BRT Laboratories, Inc
- Company type: Privately owned
- Industry: Biotechnology
- Founded: 1945
- Headquarters: Baltimore, MD, United States
- Key people: Robert E. Wenk, MD
- Website: brtlabs.com

= BRT Laboratories =

DNA sequencing laboratories

BRT Laboratories, Inc. is a Baltimore, Maryland-based biotechnology company that performs DNA testing. The company has three divisions: Relationship Testing, Forensics, and Clinical Services. It is a privately held, wholly owned subsidiary of Baltimore RH Typing Laboratory, Inc.

==History==

BRT Laboratories, Inc., with its parent company Baltimore RH Typing Laboratory, has been a provider of products and services to the medical, research, and commercial communities since 1945. In April 2000, BRT Laboratories, Inc. was established as an independent and wholly owned subsidiary of Baltimore Rh Typing Laboratory, Inc., for the purpose of continuing commercial testing and service activities.

==Services==

===Relationship Testing===

BRT's Relationship Testing division offers services in Paternity Testing and Family reunification Immigration Testing. DNA testing can identify relationships between parent and child, full or half siblings, grandparent and grandchild, uncles or aunts and nieces or nephews, as well as identical and non-identical twins. The Laboratory is accredited by the AABB (formerly, American Association of Blood Banks). Testing can be performed for submission in legal proceedings (court admissible) or for personal knowledge.
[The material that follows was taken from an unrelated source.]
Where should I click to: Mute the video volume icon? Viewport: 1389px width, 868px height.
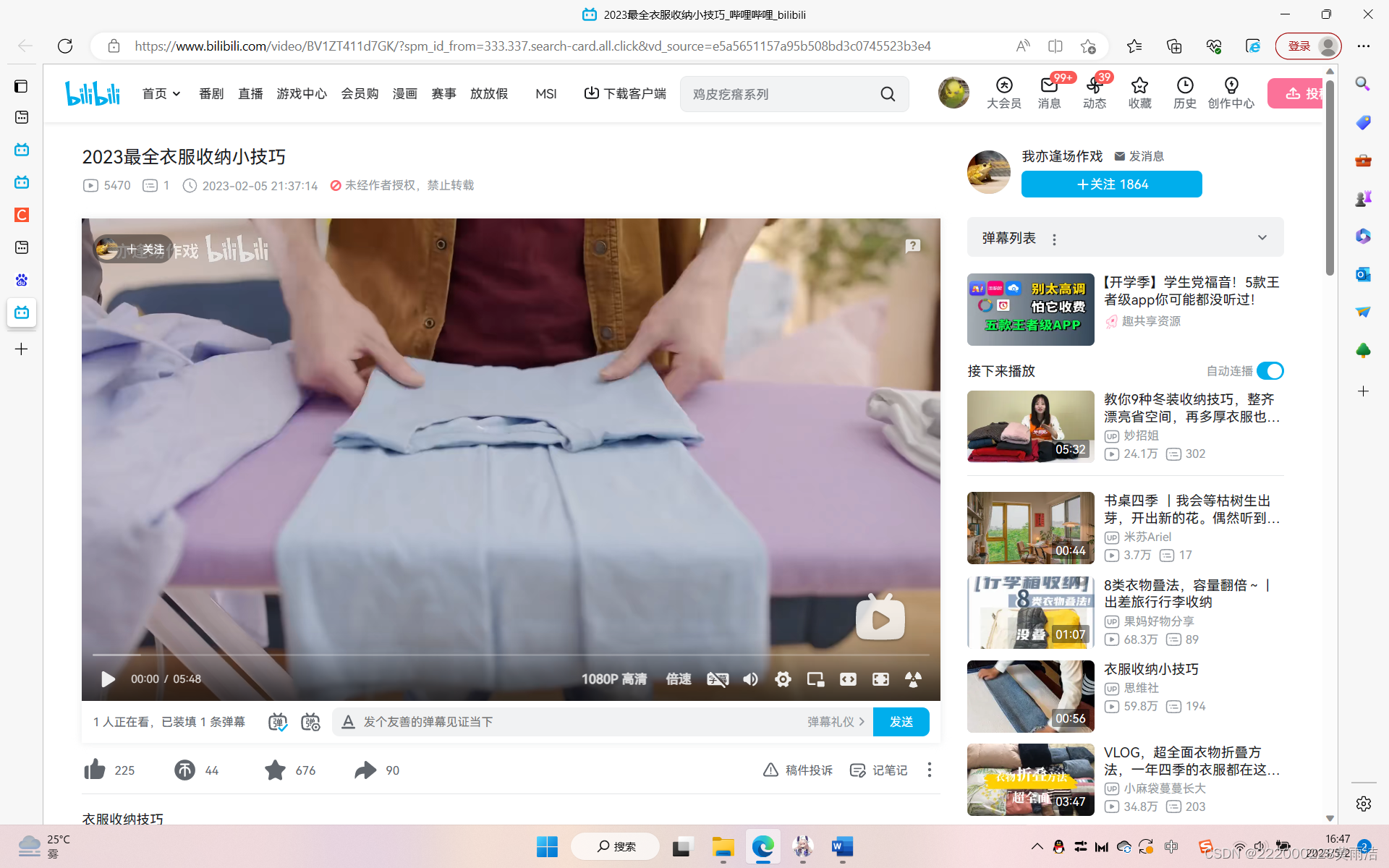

Application for immigration to the United States and Canada often requires documentation of biological relationship between a petitioner and his or her beneficiary. DNA testing can be used to prove a relationship if documents are absent or challenged. The US Immigration and Naturalization Service (INS) and United States Citizenship and Immigration Services (USCIS) offices accept DNA testing results from AABB accredited laboratories only.

===Forensics===

BRT's Forensics division offers services in serology screening, DNA profiling, and case review. These services are contracted by government agencies, defense counsel, and private citizens or organizations for several applications.

Government agencies contract BRT’s Forensic division for criminal and “no-suspect” casework. The Laboratory offers STR analysis and Y-STR analysis with each of the commercial kits commonly used in the US. The Forensic division is accredited by ASCLD/Lab – International and meets the requirements of ISO/IEC 17025. BRT has also received accreditation from the Texas Department of Public Safety and has been approved by the Maryland State Police Forensic Science Division for analysis of casework that can be uploaded to CODIS. The Laboratory adheres to current Scientific Working Group on DNA Analysis Methods (SWGDAM) and FBI DNA Advisory Board (DAB) guidelines.

Defense counsel contract BRT Laboratories to perform case reviews, which may include assistance with the interpretation of subpoena documents, sample retesting, and/or expert witness testimony.

The Forensic division also provides serology and DNA profiling services to private citizens for infidelity testing and to private organizations or medical professionals for sample identity verification.

===Clinical Services===

BRT's Clinical Services division is licensed by the State of Maryland Department of Health and Mental Hygiene for Molecular Biology and Molecular Genetics and is registered under the US Department of Health and Human Services' Clinical Laboratory Improvement Amendments. Test offerings include Tuberculosis testing and Bone Marrow Engraftment (chimerism) monitoring.

BRT’s tuberculosis (TB) testing is performed using the Interferon-gamma release assay T-SPOT.TB. This assay is recognized by the Centers for Disease Control and Prevention as a special TB blood test with an accuracy of diagnosing active TB >80%.

Bone Marrow Engraftment monitoring assesses the relative ratio of donor and recipient cell populations in the post-transplant peripheral blood or bone marrow of the patient. BRT performs this test using STR analysis, the current "gold standard," yielding a sensitivity of 95–98%.

==Accreditations==
- Member of and accredited by the American Association of Blood Banks (AABB)
- Registered by the Clinical Laboratory Improvement Amendments (CLIA)
- Licensed by the State of Maryland Department of Health & Mental Hygiene
- Licensed by the State of New York Department of Health
- 17025 and Forensic Requirements for Accreditation (FRA 1 and FRA 2)
- College of American Pathologists (CAP) Proficiency Participant
- American Society of Crime Laboratory Directors (ASCLD/LAB-International)

==Locations==
BRT is headquartered in Baltimore, Maryland, with an extensive network of sample collection centers located across the United States and throughout the world.